At the beginning of November, the Home Office asked for a new independent psychiatric evaluation of McKinnon, to assess how likely the self-confessed hacker would be to commit suicide if extradited. The move followed home secretary Theresa May's decision in May to pause the extradition proceedings for review.
On Tuesday, in a parliamentary select committee review of May's first seven months in office, the home secretary confirmed that the government has not yet assigned an Asperger's syndrome expert for the examination, despite having had more than a month to do so.
Committee chair Keith Vaz asked May why it was taking so long to appoint a relevant medical expert or to make a decision on the case.
"One of the problems is that you haven't asked someone who knows about Asperger's syndrome... The National Autistic Society wrote to you on the 26 November offering their assistance," Vaz said. "It's now just a question of agreeing an expert."

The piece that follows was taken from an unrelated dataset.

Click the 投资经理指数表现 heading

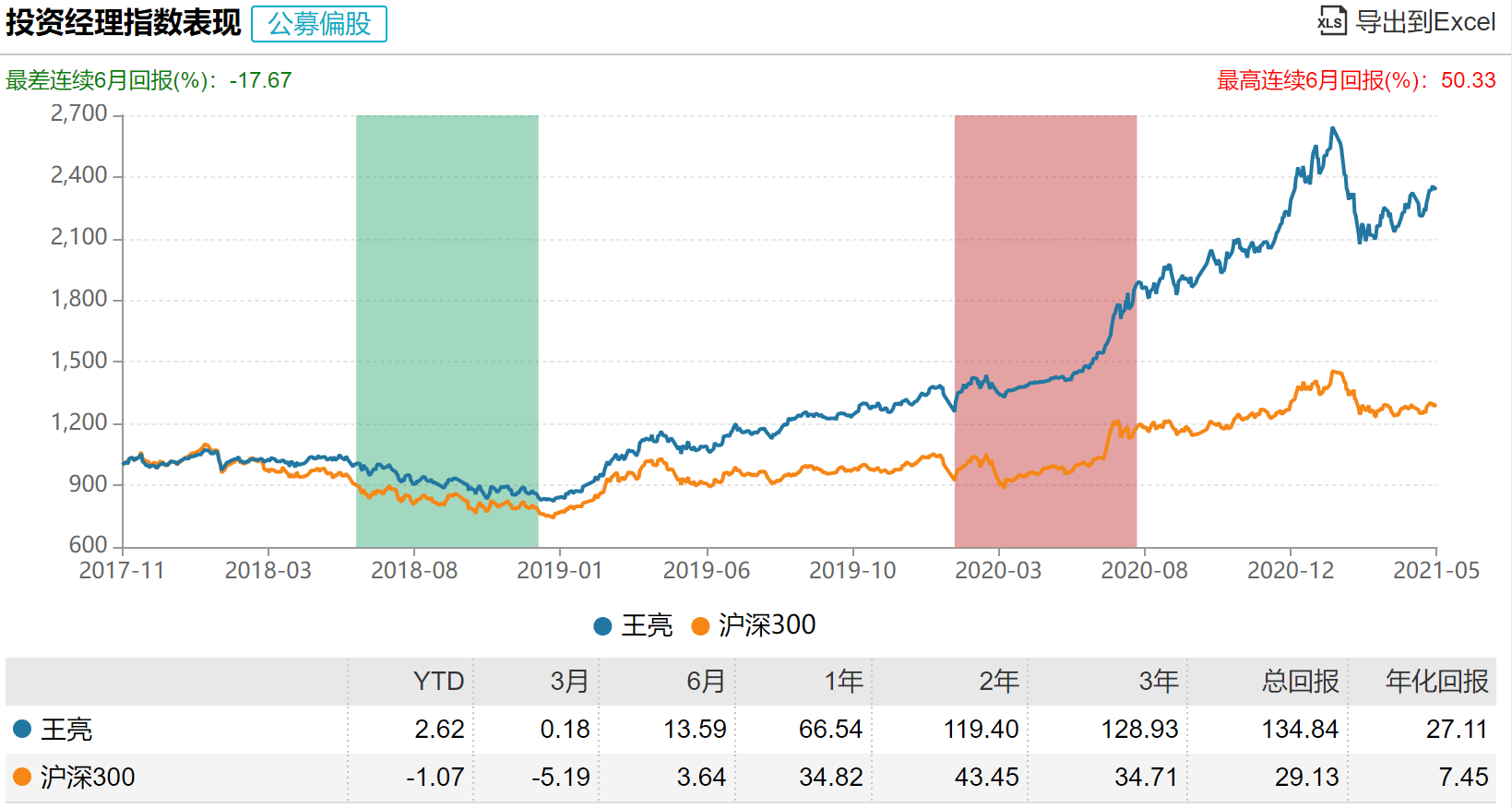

Vaz then stressed that the expert would need to have the right background for McKinnon's circumstances.
"It has got to be someone who knows about these things, because the concern of [McKinnon's mother] Janice Sharp and this committee is that perhaps those who have examined him so far on behalf of the Home Office have not got the expertise."
For eight years, McKinnon has been fighting extradition to face charges of hacking US military networks, including Nasa and the Pentagon, in 2002. He has confessed to the intrusions, but has claimed they were conducted in pursuit of evidence of extraterrestrial life. McKinnon has been diagnosed with Asperger's syndrome, and his legal team have maintained that he would be at risk of suicide if extradited.

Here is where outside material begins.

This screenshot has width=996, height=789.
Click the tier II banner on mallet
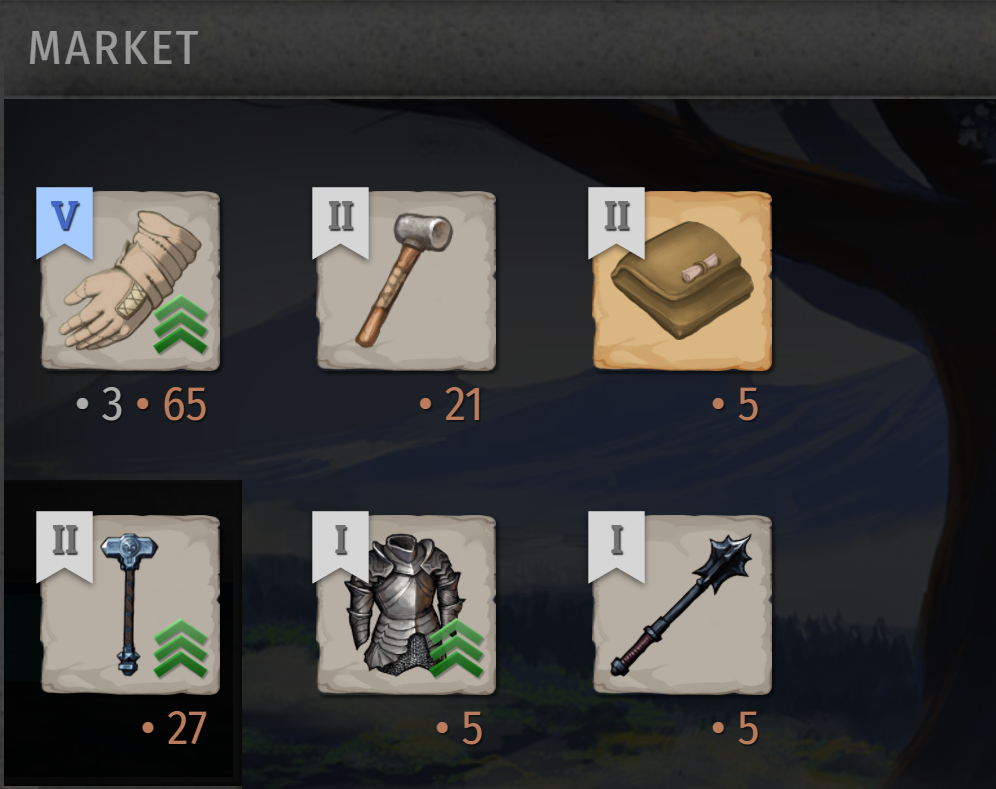pos(340,222)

May told the select committee that the responsibility for the expert lies with the government's chief medical officer and not her as home secretary.
"I'm aware of the concerns that have been expressed," she said. "That's why I don't think it's appropriate for me as an individual to judge who should be doing this, but that the chief medical officer is asked for their advice, and that is what we have been doing."
May did not indicate when the chief medical officer might make a decision.
In November, former home secretary David Blunkett urged that McKinnon be tried in the US via video link to the UK. In addition, cables published by Wikileaks indicate that former prime minister Gordon Brown tried to negotiate a deal with US ambassador Louis Susman to allow McKinnon to serve any US sentence on UK soil, but the move was rejected.
If successfully extradited to the US, McKinnon faces the possibility of 70 years in a maximum security prison for the alleged $700,000 of damages claimed by the US.